Yine "Düvenci Sifresi"nden öğreniyoruz ki: İnsanlara hayırlı bir örnek olarak görevlendirilmiş, ma'ruf emretmeleri ve münker'den nehy etmeleri beklenen bizler de bu görevi, emaneti üstlenmeyip Kerbelâ sırrına erişmediğimiz için, ilâhî Kanun, sadece Yahudiler için değil, bizim için de başka türlü gerçekleşecektir: Apaçık Gerçeği, Hakk ul-Mübîn'i anlayıp kavramamakta direnince, Dâbbetul-Arz ortaya çıkacak ve Yeryüzü'nü elbirliği ile cennete çevirecek yerde zulüm ve fesad ehli olan veya bunlara boyun eğen insanlığı bu simgesel canavar dalayacak, sokacak, büyük zarar verecektir. İşte bu dönem içindeyiz. Ne var ki bu âyetin şifresinin doğru çözümü de, kanaatimce, yaygın yanlış anlama etkisiyle sonradan yapılan harekelendirme dolayısıyla zorlaşmıştır. Kelem (sokma, dalama, zarar verme) kelâma dönüşmüştür (Neml, 27/82). Dabbe'nin ilk belirtisi de "ağaç kurdu" sanılmıştır (34/14).
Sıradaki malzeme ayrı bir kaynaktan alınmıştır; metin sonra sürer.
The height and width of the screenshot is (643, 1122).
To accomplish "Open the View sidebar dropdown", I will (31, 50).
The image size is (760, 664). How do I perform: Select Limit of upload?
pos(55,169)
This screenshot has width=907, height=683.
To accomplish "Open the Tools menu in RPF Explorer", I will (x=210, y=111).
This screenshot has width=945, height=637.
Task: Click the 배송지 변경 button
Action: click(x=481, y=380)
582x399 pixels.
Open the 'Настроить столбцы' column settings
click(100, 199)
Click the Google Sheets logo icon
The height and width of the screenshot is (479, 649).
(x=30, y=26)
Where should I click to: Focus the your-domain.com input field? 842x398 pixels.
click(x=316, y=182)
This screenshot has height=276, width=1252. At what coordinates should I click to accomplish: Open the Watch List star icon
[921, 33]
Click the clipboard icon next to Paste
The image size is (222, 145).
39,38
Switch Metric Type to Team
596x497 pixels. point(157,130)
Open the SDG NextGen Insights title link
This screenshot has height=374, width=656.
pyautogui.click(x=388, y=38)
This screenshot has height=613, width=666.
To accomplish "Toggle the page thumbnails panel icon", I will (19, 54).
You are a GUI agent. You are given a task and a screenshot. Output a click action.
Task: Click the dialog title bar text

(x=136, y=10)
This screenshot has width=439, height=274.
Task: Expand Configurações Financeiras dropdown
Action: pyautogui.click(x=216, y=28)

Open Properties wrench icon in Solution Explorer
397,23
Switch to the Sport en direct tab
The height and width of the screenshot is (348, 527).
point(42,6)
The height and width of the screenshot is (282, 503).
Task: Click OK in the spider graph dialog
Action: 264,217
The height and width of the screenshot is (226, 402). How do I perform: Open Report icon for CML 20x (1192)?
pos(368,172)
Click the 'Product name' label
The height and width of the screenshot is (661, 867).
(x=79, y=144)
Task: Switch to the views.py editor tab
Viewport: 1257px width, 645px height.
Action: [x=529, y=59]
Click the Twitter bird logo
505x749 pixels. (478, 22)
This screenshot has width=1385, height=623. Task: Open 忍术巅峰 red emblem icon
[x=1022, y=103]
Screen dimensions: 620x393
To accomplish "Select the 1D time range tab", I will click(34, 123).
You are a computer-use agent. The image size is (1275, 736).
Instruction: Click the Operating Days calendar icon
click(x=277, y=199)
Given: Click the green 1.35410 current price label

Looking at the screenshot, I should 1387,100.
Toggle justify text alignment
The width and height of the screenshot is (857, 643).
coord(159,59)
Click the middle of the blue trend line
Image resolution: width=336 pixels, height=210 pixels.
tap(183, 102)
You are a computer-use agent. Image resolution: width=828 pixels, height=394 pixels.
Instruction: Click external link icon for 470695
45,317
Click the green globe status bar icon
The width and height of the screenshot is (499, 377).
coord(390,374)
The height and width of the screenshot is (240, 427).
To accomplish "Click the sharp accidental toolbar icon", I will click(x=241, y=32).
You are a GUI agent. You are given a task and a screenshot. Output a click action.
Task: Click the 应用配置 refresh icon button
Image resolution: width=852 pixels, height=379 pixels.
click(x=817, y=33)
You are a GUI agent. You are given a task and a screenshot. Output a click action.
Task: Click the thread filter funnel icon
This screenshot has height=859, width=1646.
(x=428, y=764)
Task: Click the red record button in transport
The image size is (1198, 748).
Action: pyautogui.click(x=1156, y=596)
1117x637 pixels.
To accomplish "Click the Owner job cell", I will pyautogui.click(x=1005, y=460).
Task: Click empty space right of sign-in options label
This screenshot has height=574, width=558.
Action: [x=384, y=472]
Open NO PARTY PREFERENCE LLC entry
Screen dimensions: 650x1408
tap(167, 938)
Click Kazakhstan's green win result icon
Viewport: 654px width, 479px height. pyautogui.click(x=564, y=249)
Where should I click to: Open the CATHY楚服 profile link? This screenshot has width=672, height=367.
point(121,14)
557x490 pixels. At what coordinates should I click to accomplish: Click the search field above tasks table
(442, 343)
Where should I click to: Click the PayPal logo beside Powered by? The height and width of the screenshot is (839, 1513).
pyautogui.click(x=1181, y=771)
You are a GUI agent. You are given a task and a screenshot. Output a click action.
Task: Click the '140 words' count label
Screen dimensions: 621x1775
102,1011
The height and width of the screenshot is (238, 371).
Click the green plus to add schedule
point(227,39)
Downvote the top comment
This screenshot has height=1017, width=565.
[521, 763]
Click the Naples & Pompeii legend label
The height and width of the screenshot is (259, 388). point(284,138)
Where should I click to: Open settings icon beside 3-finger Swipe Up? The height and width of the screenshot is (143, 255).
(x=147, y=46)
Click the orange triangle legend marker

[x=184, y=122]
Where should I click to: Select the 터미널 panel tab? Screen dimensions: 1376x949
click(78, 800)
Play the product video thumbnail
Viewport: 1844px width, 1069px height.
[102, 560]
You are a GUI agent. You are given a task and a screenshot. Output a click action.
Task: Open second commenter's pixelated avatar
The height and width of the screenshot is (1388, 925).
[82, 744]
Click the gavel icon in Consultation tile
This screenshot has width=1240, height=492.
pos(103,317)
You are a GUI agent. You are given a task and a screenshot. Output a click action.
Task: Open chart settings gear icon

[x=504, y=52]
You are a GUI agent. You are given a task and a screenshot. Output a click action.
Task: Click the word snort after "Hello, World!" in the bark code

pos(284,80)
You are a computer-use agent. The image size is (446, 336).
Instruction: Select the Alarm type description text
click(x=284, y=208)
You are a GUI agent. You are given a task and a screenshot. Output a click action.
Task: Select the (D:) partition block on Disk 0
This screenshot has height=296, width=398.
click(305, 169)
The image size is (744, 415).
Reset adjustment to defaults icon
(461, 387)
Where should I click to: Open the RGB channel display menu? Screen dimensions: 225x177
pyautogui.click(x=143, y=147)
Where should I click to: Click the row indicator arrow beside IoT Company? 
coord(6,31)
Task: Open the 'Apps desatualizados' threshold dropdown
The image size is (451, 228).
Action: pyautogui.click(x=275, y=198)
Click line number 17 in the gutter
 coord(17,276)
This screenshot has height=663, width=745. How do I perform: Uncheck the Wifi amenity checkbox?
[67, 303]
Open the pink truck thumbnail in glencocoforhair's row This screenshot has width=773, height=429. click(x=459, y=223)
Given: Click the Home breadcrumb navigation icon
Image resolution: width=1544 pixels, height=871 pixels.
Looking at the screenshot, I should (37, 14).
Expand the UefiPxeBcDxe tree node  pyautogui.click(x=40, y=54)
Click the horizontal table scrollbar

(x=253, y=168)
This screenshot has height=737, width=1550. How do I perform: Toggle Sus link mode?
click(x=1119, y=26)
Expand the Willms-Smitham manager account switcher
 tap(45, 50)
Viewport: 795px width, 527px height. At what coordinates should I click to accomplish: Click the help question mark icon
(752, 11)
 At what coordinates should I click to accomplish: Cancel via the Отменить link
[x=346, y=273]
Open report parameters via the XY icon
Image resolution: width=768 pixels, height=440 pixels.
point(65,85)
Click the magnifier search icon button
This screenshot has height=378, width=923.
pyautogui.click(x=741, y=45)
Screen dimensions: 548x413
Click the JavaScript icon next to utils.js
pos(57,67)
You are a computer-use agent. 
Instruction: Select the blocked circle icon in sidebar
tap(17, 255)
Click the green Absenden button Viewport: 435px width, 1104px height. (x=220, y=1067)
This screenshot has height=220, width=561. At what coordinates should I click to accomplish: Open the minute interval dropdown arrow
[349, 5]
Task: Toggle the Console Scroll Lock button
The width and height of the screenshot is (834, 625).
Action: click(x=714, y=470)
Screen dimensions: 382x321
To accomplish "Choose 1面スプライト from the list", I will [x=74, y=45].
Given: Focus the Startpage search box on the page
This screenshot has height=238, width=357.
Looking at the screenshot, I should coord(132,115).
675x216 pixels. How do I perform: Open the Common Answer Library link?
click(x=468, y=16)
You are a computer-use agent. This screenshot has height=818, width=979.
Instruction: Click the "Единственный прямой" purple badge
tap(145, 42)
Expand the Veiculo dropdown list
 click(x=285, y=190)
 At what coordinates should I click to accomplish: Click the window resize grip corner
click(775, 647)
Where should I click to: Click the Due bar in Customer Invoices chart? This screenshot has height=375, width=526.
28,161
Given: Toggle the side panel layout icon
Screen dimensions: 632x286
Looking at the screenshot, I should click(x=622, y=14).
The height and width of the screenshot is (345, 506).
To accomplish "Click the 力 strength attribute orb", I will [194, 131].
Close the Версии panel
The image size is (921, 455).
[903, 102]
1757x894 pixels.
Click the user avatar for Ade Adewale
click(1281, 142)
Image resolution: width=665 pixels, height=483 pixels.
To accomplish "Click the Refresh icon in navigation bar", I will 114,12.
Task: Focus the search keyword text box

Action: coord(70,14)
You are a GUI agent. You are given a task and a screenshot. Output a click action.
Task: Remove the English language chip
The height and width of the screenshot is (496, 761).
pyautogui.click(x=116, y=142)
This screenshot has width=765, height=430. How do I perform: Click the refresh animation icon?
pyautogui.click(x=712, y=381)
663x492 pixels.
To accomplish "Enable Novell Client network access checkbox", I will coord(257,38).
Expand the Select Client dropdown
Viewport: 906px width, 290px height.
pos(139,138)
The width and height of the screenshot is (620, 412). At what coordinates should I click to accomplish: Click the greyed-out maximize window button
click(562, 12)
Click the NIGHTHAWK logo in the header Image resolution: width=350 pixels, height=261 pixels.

Bu cezayı niçin hakettik? Çünkü "zulm eken husran biçer" kuralını unuttuk. Daha doğrusu: inanmadık! Dolayısı ile, "adalet susayanlar"dan olmadık!

Amerika da bu Me'cûc'un (Magog) Ya'kub Aleyhisselâm'ın güzel adını lâyık olmaksınız takınan Ye'cûc'u da, "zulm eken husran biçer" çözülü şifresinden müstesnâ değildirler! Pilatus Bush'dan daha iyi bir kişilik idi. Bugün o dönemin Fir'avunları nerede? İsrail yöneticileri de Musa'yı değil, haksızlığı eleştirdiği anda Musa'yı da tezvir yolu ile bertaraf etmeye yeltenen, Kahireli Yahudi'yi izlemektedirler. (Kasas, 28/19) 15 Temmuz Cumartesi (2006) günlü Hürriyet'de, "Siyonist" kelimesini kullanarak İsrail yöneticilerini eleştirdiği için kendisine "antisemit" olarak hücûm edilen Hadi Uluengin'in, Saraybosna Tüneli yoldaşımızın haklı infialini okudum. Sabreyle kardeş! Ben de aynı durumdayım!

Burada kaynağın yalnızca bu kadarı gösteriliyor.